What the exercise asks
In the passage on the children's climate case, write out verbatim the section starting with "Even though the" and going on through "of procedural requirements.".

Quoted text
----------------------------------------
Introduction: “Climate Change Crisis as a Child Crisis”

On October 11, the UN Child Rights Committee (the Committee) ruled on a historic communications procedure brought forward by 16 children (plaintiffs) against Argentina, Brazil, France, Germany and Turkey for failing to prevent and mitigate the consequences of climate change (Nos. 104-108/2019). Although the State parties have known of the effects of climate change for a long time and signed the United Nations Framework Convention on Climate Change in 1992, they did not initiate adequate measures to prevent the current climate crisis from happening. It has so far proved difficult to face this essential challenge, and the negative impacts of climate change are already having a disproportionate effect on the enjoyment of many established children’s rights, in particular the right to life (Article 6), the right to health (Article 24), and the right to culture (Article 30). Furthermore, the plaintiffs complained that the carbon emissions from the mentioned States were not only affecting children on their respective territories but also beyond. The plaintiffs made use of the Optional Protocol to the Convention on the Rights of the Child on a communications procedure under which an individual or a group of individuals within the jurisdiction of a State party can submit a “communication” against said State for violations of rights granted (amongst others) under the Convention on the Rights of the Child.

Even though the communication has been found inadmissible, the decision is significant for clarifying the human rights-climate change relation and the crucial dimension of procedural requirements.

A New Grammar of Climate Action: Bottom-Up Activism v. Lethargy of Political Negotiations

The adoption of the United Nations High Commissioner Report in 2009 highlighted how climate change raises unprecedented challenges to the enjoyment of a range of human rights. In the Resolution adopted in 2011, the Human Rights Council detailed how human rights obligations and commitments should “inform and strengthen international and national policy making in the area of climate change, promoting policy coherence, legitimacy and sustainable outcomes” (Resolution 18/22). This emphasis has brought the work of the UN treaty bodies, and in particular the Committee, to clarify the meaning of open-textured human rights provisions in relation to climate vulnerability by taking into account the needs and interests of “segments of the population,” as children, that are most exposed to the effects of climate change. Children are not only already experiencing the climate crisis in today’s society, but at the same time they will suffer the longest under an uncertain future due to climate change. For this reason, the Committee required States to “put children’s health concerns at the centre of their climate change adaptation and mitigations strategies” (General Comment n. 15, para. 50) and in its Concluding Observations (CO) on States’ periodic reports, the Committee clarified individual States’ duties by focusing on the need to (1) develop adequate preventive measures by increasing “children’s awareness and preparedness for climate change and natural disasters” (Malawi, CO, para. 36 (d)); (2) to adopt national adaptation plans “for reducing the level of greenhouse emissions to prevent dangerous climate impact” (Belgium, CO, 35(b)); and (3) to include children’s views in disaster risk management plans and programs (Austria, CO; Tuvalu, CO; Micronesia, CO).
----------------------------------------
Information supplied
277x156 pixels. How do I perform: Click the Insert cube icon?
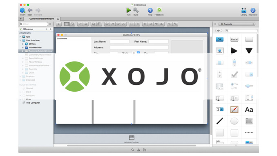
----------------------------------------
Exercise answer
Even though the communication has been found inadmissible, the decision is significant for clarifying the human rights-climate change relation and the crucial dimension of procedural requirements.